Paying the penalty due for your sins

  —Dennis J. Prutow | Columns, Learn & Live | May 06, 2015



There are those who enter heaven and there are those who are consigned to hell. Those who enter heaven do so on the basis of grace through faith. “For by grace you have been saved through faith; and that not of yourselves, it is the gift of God; not as a result of works, so that no one may boast” (Eph. 2:8-9).

Those consigned to hell justly pay the penalty due to them for their own sins. Hell is an awful place described as “outer darkness” where “there will be weeping and gnashing of teeth” (Matt. 8:12). It is a place of “eternal fire” (Matt. 18:8) “where their worm does not die and the fire is not quenched” (Mark 9:48), where individuals cry, “I am in anguish in this flame” (Luke 16:24), and where “every transgression and disobedience [has] received a just penalty” (Heb. 2:2).

Why such awful punishment? The sins we commit are an affront to the infinite God and to His infinite holiness. To slander your parents or to lie to them is one thing. To lie to a federal investigator questioning you about crimes committed in your neighborhood is punishable by imprisonment. To assault a governor or senator is deemed more serious. To assault or slander the Supreme Ruler of the universe, the infinite, eternal God, carries the ultimate penalty: eternal imprisonment in hell. “These will pay the penalty of eternal destruction, away from the presence of the Lord and from the glory of His power” (2 Thess. 1:9).

Because of the severity of sins committed against the Creator, the glorious Son of God enters this world, takes on human form, and suffers the pains of hell in the place of sinners. He atones for their sins. “The Son of Man did not come to be served, but to serve, and to give His life as a ransom for many” (Mark 10:45). Yes, “being found in appearance as a man, He humbled Himself by becoming obedient to the point of death, even death on a cross” (Phil. 2:8). On this cross, “He Himself bore our sins in His body” (1 Pet. 2:24).

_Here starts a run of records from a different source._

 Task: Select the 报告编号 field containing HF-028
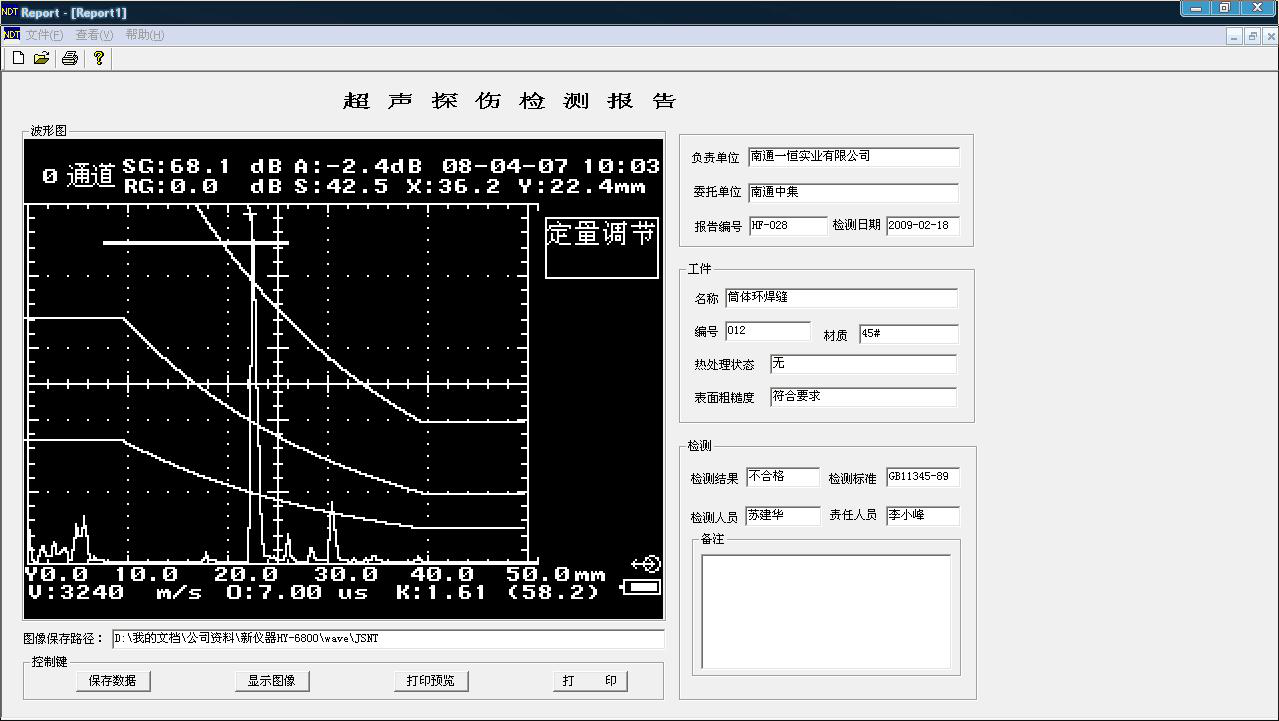[x=787, y=226]
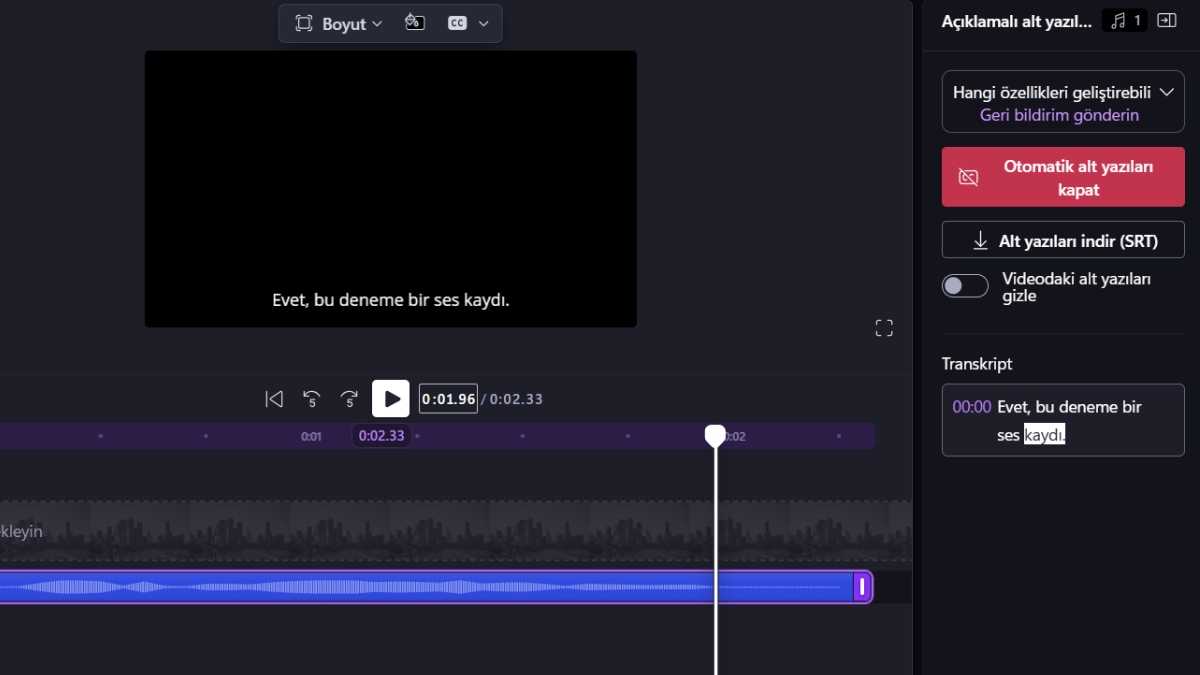This screenshot has width=1200, height=675.
Task: Click the CC captions icon in top toolbar
Action: pyautogui.click(x=457, y=23)
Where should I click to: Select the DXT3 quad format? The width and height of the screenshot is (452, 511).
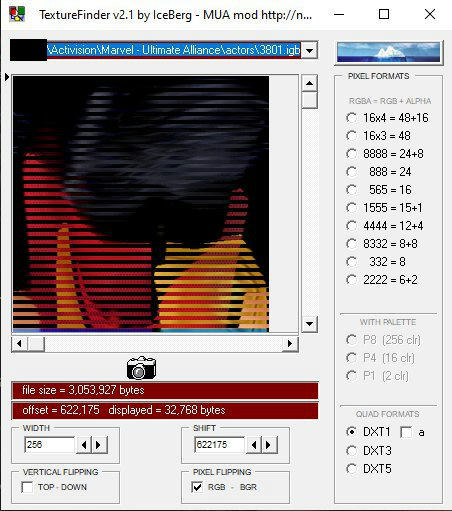click(x=351, y=451)
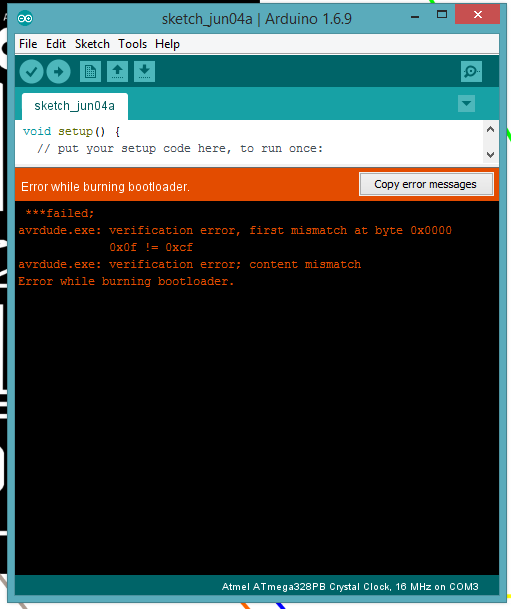Open a sketch with the up-arrow icon
The image size is (511, 609).
click(117, 71)
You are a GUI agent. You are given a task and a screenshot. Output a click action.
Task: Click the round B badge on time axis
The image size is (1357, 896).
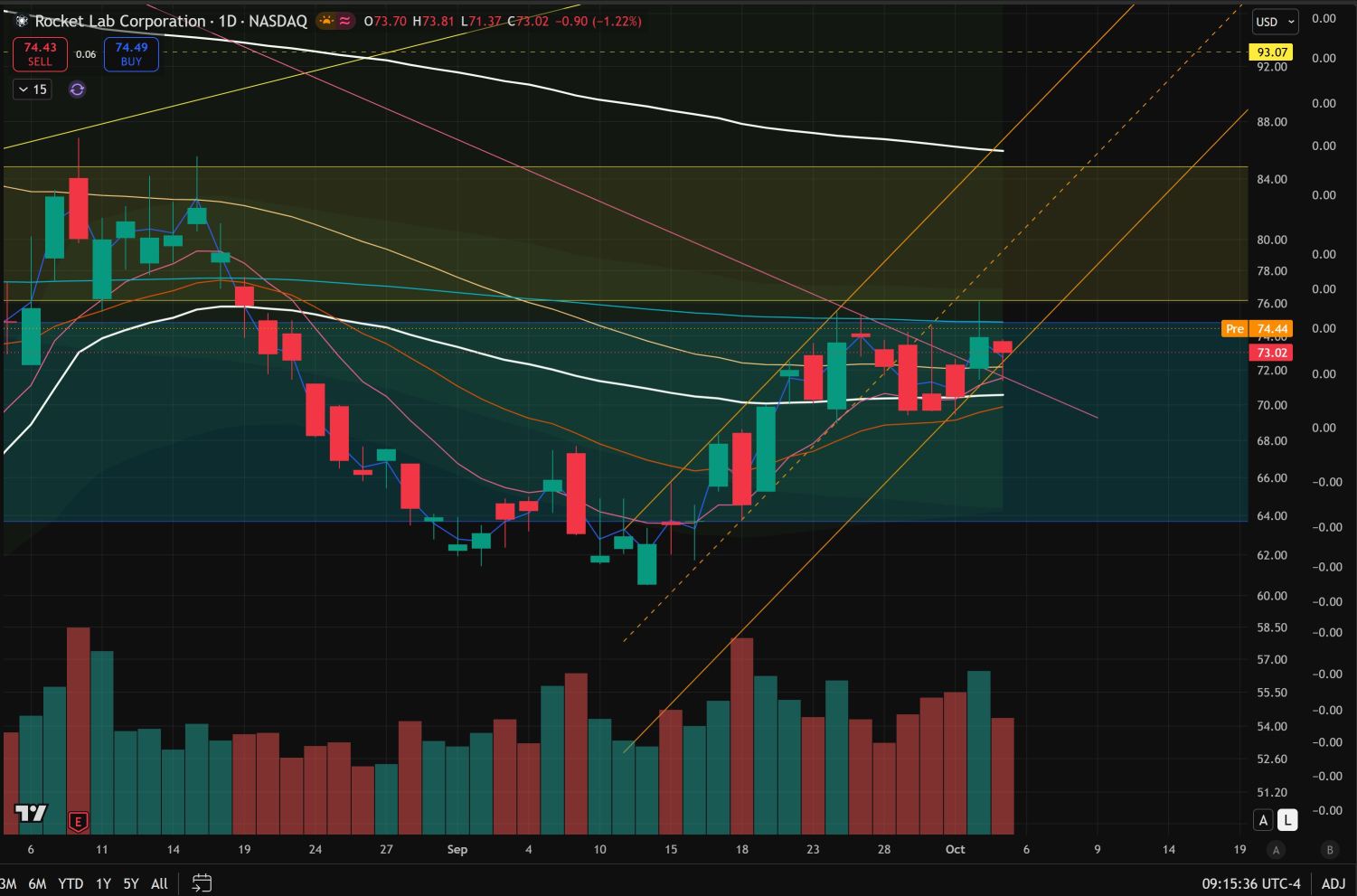1329,850
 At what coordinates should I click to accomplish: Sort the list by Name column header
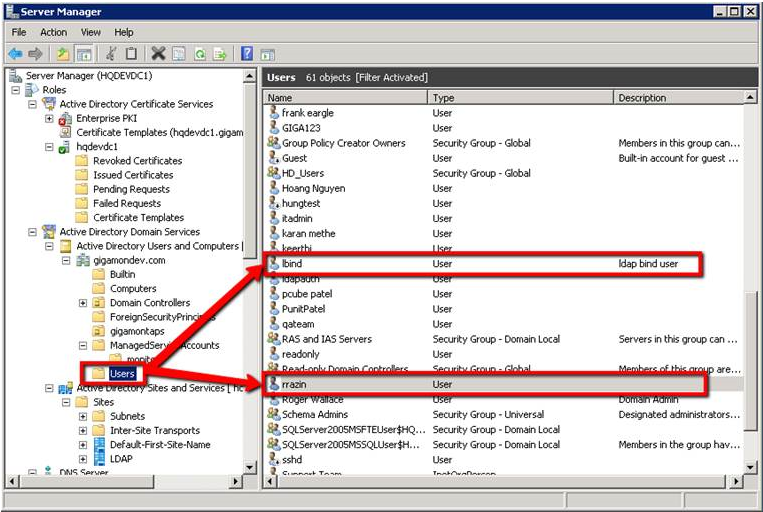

Why this atonement? “Christ also died for sins once for all, the just for the unjust, so that He might bring us to God” (1 Pet. 3:18). As John 3:16 says, “For God so loved the world, that He gave His only begotten Son, that whoever believes in Him shall not perish, but have eternal life.” Again, salvation through faith is God’s gracious gift (Eph. 2:8-9).

The Bible also speaks of “those whose names are written in the Lamb’s book of life” (Rev. 21:27). These names were “written from the foundation of the world in the book of life” (Rev. 13:8). And Scripture declares, “If anyone’s name was not found written in the book of life, he was thrown into the lake of fire” (Rev. 20:15). How do you know if your name is written in the book of life? “Believe in the Lord Jesus” (Acts 16:31). That’s the profoundly important answer. Either Jesus Christ paid the penalty due to you for your sins, or you must pay this penalty yourself. God does not both require Christ to pay for your sins and require you to pay for your sins. God does not believe in double jeopardy.

There are indeed people who enter heaven by grace through faith. Christ paid the penalty due to them for all their sins. Tragically there are also people who bear the penalty for their own sins. Christ did not pay their penalty. We call this truth limited atonement.